# History channel DogFight show



## Biggoals2bdone (19 Jun 2007)

hey everyone, was checking the history channel today and yesterday, and this pretty cool show came on, its Dogfight, and its all about digitally recreating significant dogfights, via computer imaging, just wondering if anybody has checked it out, and if anyone knows if Canadians have been or will be featured on it.


----------



## Michael OLeary (19 Jun 2007)

Try Google - Upcoming Episodes


----------



## Biggoals2bdone (20 Jun 2007)

Much obliged, thanks


----------



## Trooper Hale (20 Jun 2007)

I wonder where the target audience for this show is based...could it be the US?
I'd be interested in the Israeli episodes, apart from that though, its just purely US. What about First World War aces, ie British, Canadian, German? How about the Battle of Britain? Anything? I'd love it to see a Camel or a Spitfire or a Meteor taking out a V1. Thats disappointing.


----------



## Michael OLeary (20 Jun 2007)

A little investigation never hurts:

http://www.history.com/minisite.do?content_type=mini_home&mini_id=51833



> Have a famous dogfight you'd like to see? Please email us at dogfights@digitalranch.tv!


----------



## zorro (20 Jun 2007)

Actually yeah I was watching the show last night, pretty interesting stuff even if it is directed at audiences south of the border...

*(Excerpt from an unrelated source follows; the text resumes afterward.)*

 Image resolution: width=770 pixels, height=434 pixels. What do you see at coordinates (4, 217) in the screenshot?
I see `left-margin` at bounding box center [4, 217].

They mentioned a few times throughout the show that it was "Dogfight Week", so I'm not sure if this means similar programs will also be showing.


----------



## Astrodog (20 Jun 2007)

it's on all week in the 8-10 slot... great show, even if it is yank-centric...


----------



## eager_beaver (20 Jun 2007)

Agreed, great show regardless of "targeted US audience" Presentation is done really well.I enjoy how they give you a quick lead up to the actual battle then say "Now your in the cockpit" The first hand accounts with the original pilots is a nice touch.Who better to explain exactly what happened then the man behind the controls.Its a great series thus far!


----------